O Guia Prático: O que é e como aplicar o Mapeamento Participativo foca em questões fundamentais que transformam a intenção de mapear coletivamente em impacto real no seu projeto. Este guia teve origem nos meus cursos de mapeamento participativo e nas minhas próprias experiências e estudos de caso. Criei estas perguntas para ajudar meus alunos a iniciar seus próprios projetos de mapeamento do zero.
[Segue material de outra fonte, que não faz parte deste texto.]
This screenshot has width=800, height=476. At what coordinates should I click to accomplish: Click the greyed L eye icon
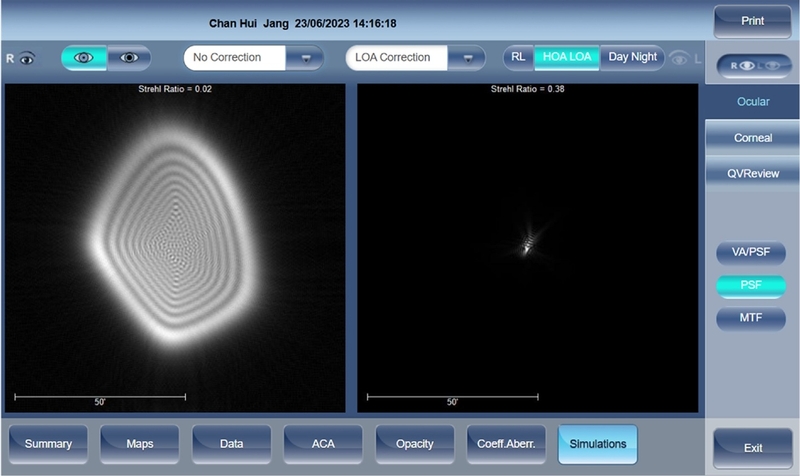686,58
Claro que estas perguntas principais podem ser desdobradas em diversas outras, afinal, é um processo participativo que envolve pessoas com diferentes experiências e necessidades, e cada território possui suas particularidades. É importante lembrar que, para responder a estas perguntas, é necessário já ter uma base teórica inicial em mapeamento participativo e estar, de alguma forma, conectado ao contexto territorial, social e ambiental da área em que você pretende pesquisar ou implementar seu projeto.

 

Este guia conduz você por etapas essenciais, como a definição do propósito e o alinhamento do seu projeto, e o mapeamento participativo em si. O guia te ajuda a alinhar as expectativas do projeto às necessidades reais do território. Também faz você pensar no seu mapeamento de atores sociais: Identificar os atores sociais corretos garante que o mapeamento seja representativo e não apenas um recorte parcial da realidade que atenda a um único grupo específico. As perguntas também te fazem refletir sobre o diagnóstico das informações locais: o que já sabemos e o que precisamos descobrir coletivamente? Uma etapa essencial é a organização dos dados disponíveis e dos coletados junto à comunidade, para que o mapeamento preencha lacunas reais de conhecimento. Para isso, há ferramentas disponíveis, e você realmente precisa se organizar para não se perder nesta etapa. Em seguida, também é preciso pensar no desenho da metodologia de campo. Como serão as suas dinâmicas participativas? Seja por meio de caminhadas exploratórias ou de oficinas de cartografia social, é importante pensar e pesquisar também quais são as dinâmicas e os instrumentos participativos complementares ao mapeamento que podem ser utilizados com o seu grupo social (exemplos: grupos focais, entrevistas ou rodas de conversa). Claro, se for o caso. Seu projeto é dinâmico e pode mudar ao longo do tempo.

 

O guia não substitui uma base teórica (que, novamente, é necessária para elaborar as respostas às perguntas), mas a potencializa, oferecendo a estrutura necessária para que você não precise “reinventar a roda” a cada novo projeto. Ao responder às questões fundamentais propostas, você terá em mãos não apenas um roteiro, mas também um plano estratégico de intervenção ética e eficaz. Um mapeamento participativo só se completa quando os dados retornam à comunidade como ferramenta de planejamento e de empoderamento.